(Pixel coordinate grounding data)
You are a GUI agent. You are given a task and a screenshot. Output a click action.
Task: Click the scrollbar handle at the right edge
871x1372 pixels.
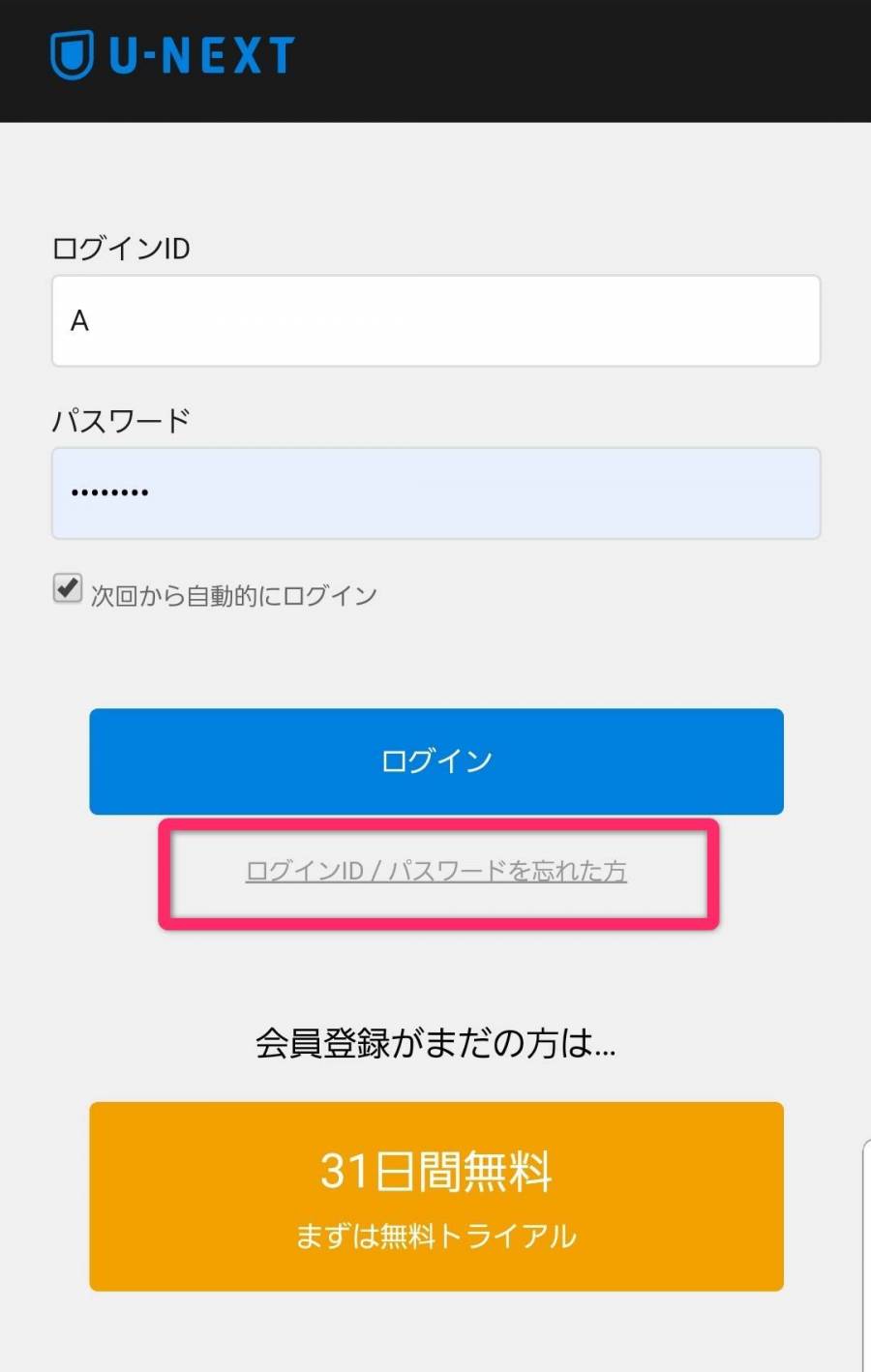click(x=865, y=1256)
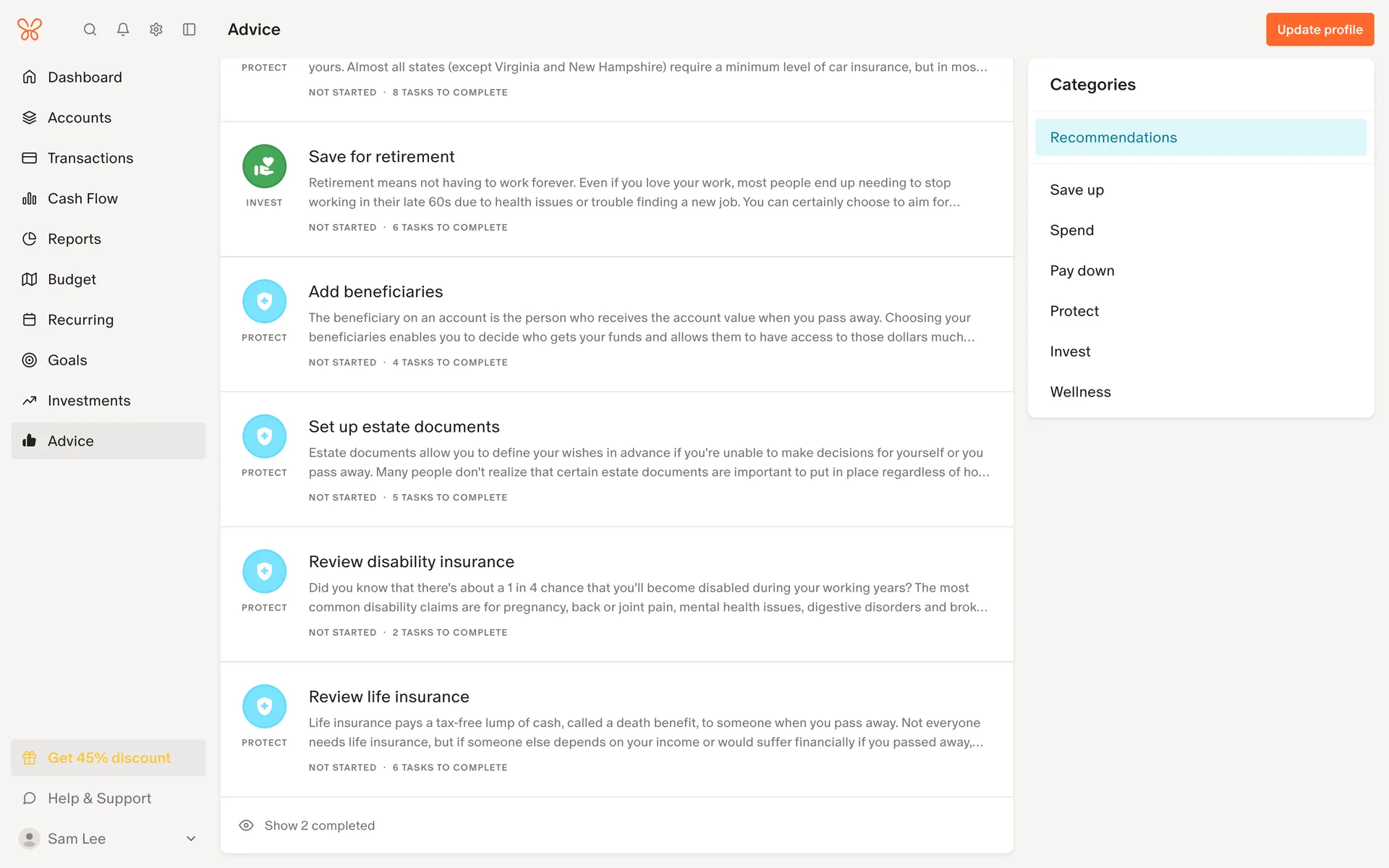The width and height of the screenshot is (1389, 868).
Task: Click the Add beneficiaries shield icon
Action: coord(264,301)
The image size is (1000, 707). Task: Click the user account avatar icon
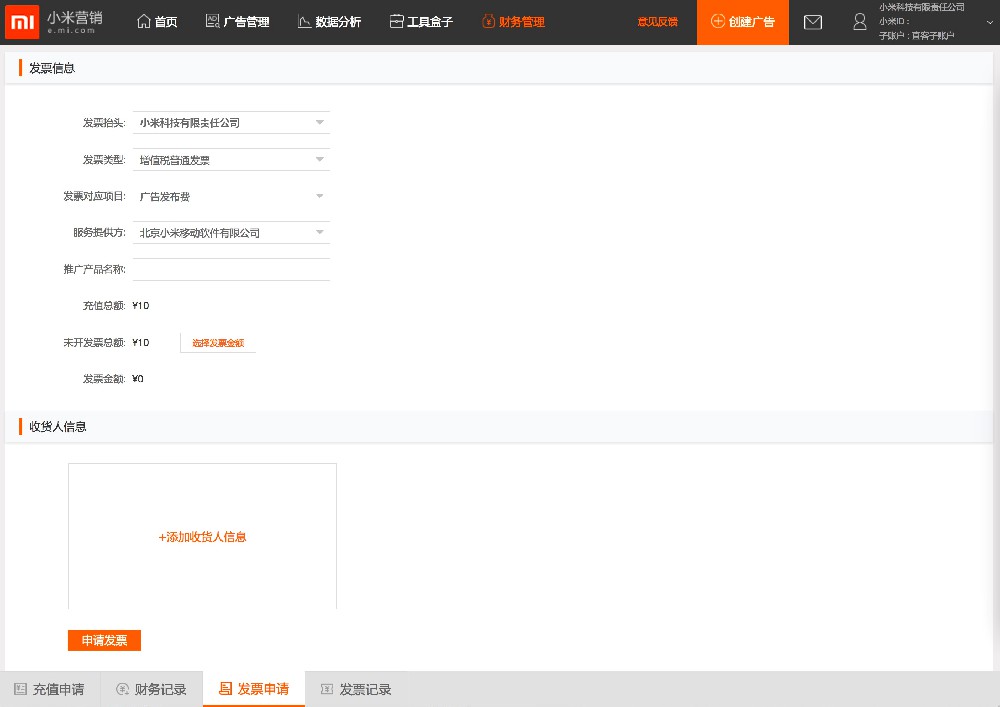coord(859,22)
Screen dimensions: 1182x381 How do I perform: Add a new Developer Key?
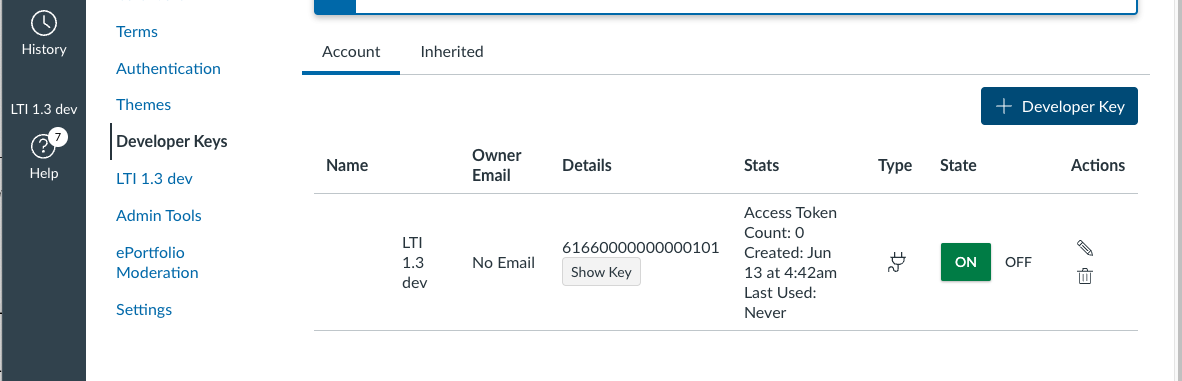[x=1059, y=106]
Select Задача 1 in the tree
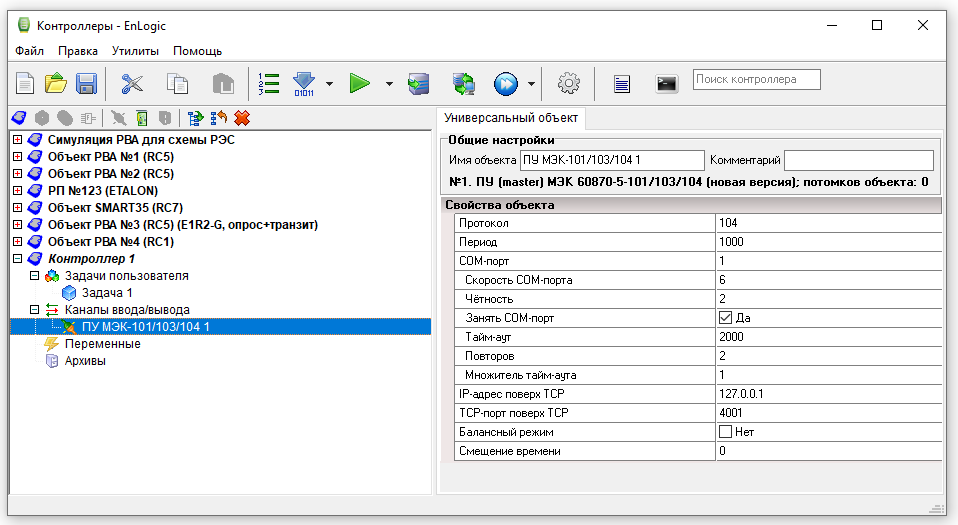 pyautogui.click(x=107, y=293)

__EXERCISE DESCRIPTION__. The required output is the set of lines from the first line of the data through the line that contains "Task: Click the scrollbar", transcribed exactly.

__TASK SOLUTION__.
You are a GUI agent. You are given a task and a screenshot. Output a click action.
Task: Click the scrollbar handle at the right edge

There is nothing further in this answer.